22

The breeze slams against Adelaide’s shoulder as she watches the fire in her garden soar toward the canopy. River pulls away, but Adelaide holds firm to the girl’s hand.

Adelaide cannot breathe. The wattle fence, the garden beds, the mulch, the vines and the weeds she pulled from the grave—and Little Bird, oh god, Little Bird—all ablaze, fire licking the night sky, the heat evaporating the tears as they fall down her cheeks.

Henry emerges from the shadows and stumbles toward the cabin.

Zelda is not with him, and Adelaide cannot bring herself to look back at the burning coop.

Henry stands beside Adelaide in mourning. His feathers, usually white and plum, are now gray and charred, lying in clumps across his already ragged body. She squats beside her beloved bird, her calves screaming, and brushes ash from his feathers, smoothing them across his back.

“Oh, Henry. What will become of us now?”

He chortles, despite his heartache.

Adelaide wants to comfort the bird, but they can wait no longer.

She pulls River away from the cabin and sneaks into the clearing at the back of her property. The child stumbles, cries out, but Adelaide does not turn back. She is scared they’ve waited too long already, and they’ll be attacked halfway down the road to town, lights in the distance offering freedom, but not for them. Not for a frightened old lady and an uncivilized child who didn’t leave soon enough, didn’t run fast enough.

Adelaide glances behind her. There are no men on their heels. But that could all change in the time it takes her to swallow the lump in her throat.

Adelaide and River move quickly. Away from the cabin, past the burning chicken coop, through a small clearing and toward a cluster of trees near the mountain road.

She yanks on River’s arm to pull her closer, and together, they bound over roots and disappear into the shadows.

Adelaide can almost see the road now.

Yes, there it is. Just ahead.

They are almost there. Almost free.

A roar echoes all around them, and Adelaide freezes in her steps, River crashing into the back of her legs.

The wild woman roars again, no breath in between, and Adelaide tries to cover her ears. The sound—like an infant, like a tornado—surrounds them, so deafening that even little River flinches and closes her eyes.

Adelaide doesn’t know where to look. The wild woman could be anywhere.

Adelaide curses the moonless sky. Blackness is all around her, but the wild woman must be able to see her because the sound begins to circle them.

When Adelaide looks up, the gravel road is farther away than ever before.

River pulls from Adelaide’s grip, but the old woman holds firm.

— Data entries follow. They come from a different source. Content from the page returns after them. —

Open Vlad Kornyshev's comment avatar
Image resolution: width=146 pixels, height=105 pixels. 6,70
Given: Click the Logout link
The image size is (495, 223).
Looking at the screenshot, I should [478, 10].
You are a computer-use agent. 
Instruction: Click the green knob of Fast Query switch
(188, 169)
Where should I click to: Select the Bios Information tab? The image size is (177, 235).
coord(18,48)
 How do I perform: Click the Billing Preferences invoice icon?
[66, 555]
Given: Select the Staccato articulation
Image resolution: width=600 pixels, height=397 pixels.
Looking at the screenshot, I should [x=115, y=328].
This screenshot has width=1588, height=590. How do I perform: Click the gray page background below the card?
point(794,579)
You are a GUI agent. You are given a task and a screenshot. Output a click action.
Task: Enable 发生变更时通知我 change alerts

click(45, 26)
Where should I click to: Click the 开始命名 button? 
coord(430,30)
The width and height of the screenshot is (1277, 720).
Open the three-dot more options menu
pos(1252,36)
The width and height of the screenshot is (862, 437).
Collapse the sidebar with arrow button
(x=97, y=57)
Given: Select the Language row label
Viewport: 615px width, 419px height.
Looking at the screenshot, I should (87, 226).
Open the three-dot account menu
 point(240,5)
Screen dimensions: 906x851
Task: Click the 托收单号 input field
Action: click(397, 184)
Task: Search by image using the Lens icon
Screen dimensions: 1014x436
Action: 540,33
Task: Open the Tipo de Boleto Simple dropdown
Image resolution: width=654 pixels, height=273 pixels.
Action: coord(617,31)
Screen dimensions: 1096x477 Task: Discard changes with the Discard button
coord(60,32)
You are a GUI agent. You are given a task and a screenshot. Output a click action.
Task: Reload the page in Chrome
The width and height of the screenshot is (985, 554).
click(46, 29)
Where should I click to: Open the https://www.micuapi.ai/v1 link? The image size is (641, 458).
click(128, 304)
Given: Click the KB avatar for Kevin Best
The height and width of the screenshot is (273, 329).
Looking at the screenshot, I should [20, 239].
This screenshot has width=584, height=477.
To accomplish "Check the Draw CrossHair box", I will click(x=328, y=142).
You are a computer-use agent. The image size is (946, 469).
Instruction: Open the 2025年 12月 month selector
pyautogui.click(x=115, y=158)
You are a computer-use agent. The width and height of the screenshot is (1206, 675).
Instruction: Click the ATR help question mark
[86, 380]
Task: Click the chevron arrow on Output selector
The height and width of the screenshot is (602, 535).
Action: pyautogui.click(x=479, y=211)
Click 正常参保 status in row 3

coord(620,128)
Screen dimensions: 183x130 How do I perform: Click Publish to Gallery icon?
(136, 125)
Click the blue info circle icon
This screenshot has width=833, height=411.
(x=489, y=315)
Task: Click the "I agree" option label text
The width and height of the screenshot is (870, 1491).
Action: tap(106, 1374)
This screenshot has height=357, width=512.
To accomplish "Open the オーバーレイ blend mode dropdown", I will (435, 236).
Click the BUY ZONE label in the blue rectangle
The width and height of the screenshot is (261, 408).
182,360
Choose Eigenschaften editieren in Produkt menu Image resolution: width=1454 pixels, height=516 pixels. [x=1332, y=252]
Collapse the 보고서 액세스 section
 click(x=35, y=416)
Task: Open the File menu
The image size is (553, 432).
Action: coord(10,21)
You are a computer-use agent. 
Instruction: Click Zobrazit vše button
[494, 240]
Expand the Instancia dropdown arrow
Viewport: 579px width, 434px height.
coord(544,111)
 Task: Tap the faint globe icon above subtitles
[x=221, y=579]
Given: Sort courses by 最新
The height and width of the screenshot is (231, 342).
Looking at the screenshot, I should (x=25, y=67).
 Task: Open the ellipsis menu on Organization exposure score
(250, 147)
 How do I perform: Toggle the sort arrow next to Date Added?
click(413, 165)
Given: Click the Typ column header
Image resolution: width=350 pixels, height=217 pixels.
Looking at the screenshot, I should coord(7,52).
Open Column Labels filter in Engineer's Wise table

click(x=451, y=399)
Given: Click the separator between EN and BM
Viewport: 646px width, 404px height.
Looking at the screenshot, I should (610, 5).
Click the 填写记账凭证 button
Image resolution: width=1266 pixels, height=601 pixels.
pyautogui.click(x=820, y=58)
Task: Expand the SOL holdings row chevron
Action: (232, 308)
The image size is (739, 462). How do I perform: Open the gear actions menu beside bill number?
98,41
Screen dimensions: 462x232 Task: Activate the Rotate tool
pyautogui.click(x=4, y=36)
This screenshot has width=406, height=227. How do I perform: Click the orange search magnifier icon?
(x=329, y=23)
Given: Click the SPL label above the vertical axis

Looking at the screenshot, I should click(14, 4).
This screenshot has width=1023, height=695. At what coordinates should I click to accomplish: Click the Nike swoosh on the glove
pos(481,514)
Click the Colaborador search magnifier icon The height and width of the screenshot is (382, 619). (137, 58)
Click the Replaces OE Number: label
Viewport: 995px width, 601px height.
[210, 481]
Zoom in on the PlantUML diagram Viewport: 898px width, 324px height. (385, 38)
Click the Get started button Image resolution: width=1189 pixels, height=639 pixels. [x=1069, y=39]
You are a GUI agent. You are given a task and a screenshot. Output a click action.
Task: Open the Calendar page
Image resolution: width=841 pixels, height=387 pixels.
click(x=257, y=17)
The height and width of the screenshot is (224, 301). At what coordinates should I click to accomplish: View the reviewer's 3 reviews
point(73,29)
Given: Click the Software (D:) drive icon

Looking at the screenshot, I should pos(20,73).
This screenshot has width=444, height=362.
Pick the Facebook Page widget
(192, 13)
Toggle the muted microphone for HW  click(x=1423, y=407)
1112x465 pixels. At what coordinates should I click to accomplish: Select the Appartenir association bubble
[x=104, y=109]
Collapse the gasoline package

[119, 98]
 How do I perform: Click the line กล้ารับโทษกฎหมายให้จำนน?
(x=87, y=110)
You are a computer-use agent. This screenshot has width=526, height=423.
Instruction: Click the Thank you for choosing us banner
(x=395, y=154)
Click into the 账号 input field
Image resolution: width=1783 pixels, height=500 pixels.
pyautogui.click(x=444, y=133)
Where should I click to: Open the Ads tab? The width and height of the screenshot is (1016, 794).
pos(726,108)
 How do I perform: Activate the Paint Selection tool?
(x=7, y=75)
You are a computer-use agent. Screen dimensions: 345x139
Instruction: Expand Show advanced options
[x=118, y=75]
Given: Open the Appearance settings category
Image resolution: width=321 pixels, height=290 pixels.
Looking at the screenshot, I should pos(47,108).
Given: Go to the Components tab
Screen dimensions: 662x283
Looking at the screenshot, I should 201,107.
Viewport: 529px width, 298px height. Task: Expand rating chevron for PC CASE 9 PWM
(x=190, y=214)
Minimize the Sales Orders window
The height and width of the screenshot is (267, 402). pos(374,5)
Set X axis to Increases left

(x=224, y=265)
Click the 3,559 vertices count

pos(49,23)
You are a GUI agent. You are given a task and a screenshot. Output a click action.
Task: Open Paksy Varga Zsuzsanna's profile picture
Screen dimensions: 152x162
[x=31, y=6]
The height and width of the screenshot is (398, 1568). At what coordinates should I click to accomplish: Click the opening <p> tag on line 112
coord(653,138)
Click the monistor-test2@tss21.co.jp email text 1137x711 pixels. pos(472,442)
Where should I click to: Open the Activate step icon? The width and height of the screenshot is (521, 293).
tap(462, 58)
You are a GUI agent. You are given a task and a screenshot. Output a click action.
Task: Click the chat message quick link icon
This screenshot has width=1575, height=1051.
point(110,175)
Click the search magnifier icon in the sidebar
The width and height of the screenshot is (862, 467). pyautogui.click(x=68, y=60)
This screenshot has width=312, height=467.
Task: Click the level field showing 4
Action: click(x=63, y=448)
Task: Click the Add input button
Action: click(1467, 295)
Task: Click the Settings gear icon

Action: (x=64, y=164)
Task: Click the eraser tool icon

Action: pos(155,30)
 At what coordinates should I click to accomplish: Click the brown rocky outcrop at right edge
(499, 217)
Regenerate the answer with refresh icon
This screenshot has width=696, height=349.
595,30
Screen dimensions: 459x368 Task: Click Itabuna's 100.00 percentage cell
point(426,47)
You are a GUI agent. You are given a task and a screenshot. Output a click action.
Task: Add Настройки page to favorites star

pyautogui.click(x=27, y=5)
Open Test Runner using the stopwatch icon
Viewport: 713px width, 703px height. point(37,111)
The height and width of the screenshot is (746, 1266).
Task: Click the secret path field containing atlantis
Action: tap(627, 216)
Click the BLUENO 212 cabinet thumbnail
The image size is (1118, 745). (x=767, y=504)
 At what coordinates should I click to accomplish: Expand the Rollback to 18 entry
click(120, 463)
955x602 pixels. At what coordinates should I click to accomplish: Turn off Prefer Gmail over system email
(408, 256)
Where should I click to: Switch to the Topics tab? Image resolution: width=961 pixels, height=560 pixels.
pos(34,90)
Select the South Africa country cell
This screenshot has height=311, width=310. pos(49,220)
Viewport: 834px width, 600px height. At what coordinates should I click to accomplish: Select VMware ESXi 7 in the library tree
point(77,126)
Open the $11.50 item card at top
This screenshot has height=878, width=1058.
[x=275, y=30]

“No!” she whispers. Or maybe she screamed. Adelaide cannot tell in the silence that follows. River twists her fingers, and Adelaide fights to hang on to the child. Her daughter.

“Please, no.”

The wild woman, merely a shadow, darts past Adelaide so fast that the air rushes around her. She drops the basket and it tumbles away. Adelaide clutches River’s hand with both of her own. The air is bitterly cold, but even in this chill, River’s fingers sweat and slip, digit by digit, from Adelaide’s grip. She squeezes until her knuckles pop, until her fingertips throb with pressure. But the child is strong and determined, and with a whoop and a grunt, River pulls free.

Adelaide collapses to the ground in the near-perfect darkness, breathless, listening to two little feet disappear into the forest.